Third, prisons are as isolated as military bases and both are built on cultures of violence. We have come to learn that our torturers overseas depend on isolation as a method to break down the individual, sometimes irretrievably. And now we learn that the same principles of isolation are applied to prisoners. As we come to see these connections and their implications, we enter the risky territory of complicity. Yes, this is complicity by proxy. Nonetheless, it remains complicity. What do we do to ourselves when we know and then abdicate responsibility? Is it just the prisoners or the guards who are harmed? Such knowing complicity carries responsibility.

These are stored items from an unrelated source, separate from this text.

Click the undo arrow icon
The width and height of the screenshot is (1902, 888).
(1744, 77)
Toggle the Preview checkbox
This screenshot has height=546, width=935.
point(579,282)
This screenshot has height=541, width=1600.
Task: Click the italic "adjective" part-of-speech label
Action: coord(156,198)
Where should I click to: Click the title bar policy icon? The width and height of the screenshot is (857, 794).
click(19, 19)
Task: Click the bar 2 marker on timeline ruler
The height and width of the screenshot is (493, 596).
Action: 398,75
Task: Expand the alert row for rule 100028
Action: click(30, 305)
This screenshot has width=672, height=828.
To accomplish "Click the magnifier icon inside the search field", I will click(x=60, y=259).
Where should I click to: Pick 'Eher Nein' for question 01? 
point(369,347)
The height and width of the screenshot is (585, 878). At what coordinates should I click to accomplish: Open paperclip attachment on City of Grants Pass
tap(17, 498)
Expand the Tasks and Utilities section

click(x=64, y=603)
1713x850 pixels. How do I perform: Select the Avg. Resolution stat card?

Fourth, what kind of economy are we creating? As part of the human community, we are coming to recognize the right to gainful employment. But when employment includes jobs that violate another’s human rights, have we made a mockery of that ideal? What path do we find ourselves travelling when we compare employment by way of public works such as the Civilian Conservation Corps with employment by locking another person out of the human community? Is it possible that instead of pitting the interests of prisoners against the interests of the guards, we can realize that when we speak of the rights to jobs we mean the quality of work performed? As one economists asked, can we make an economy “as if people mattered”—for guards, for prisoners, and for all of us God’s creatures?
Whatever the outcome of this discussion over Tamms, this moment may teach us to look beyond the immediate budget sheets and toward a long-term process of reflection and creative thought. Can we allow our prisons to slip from sight without damage to ourselves? This path promises to be longer that the road to the governor’s office. Can we do otherwise than take a first step?
And so I support the closing of Tamms. And I realize that closing may not be enough.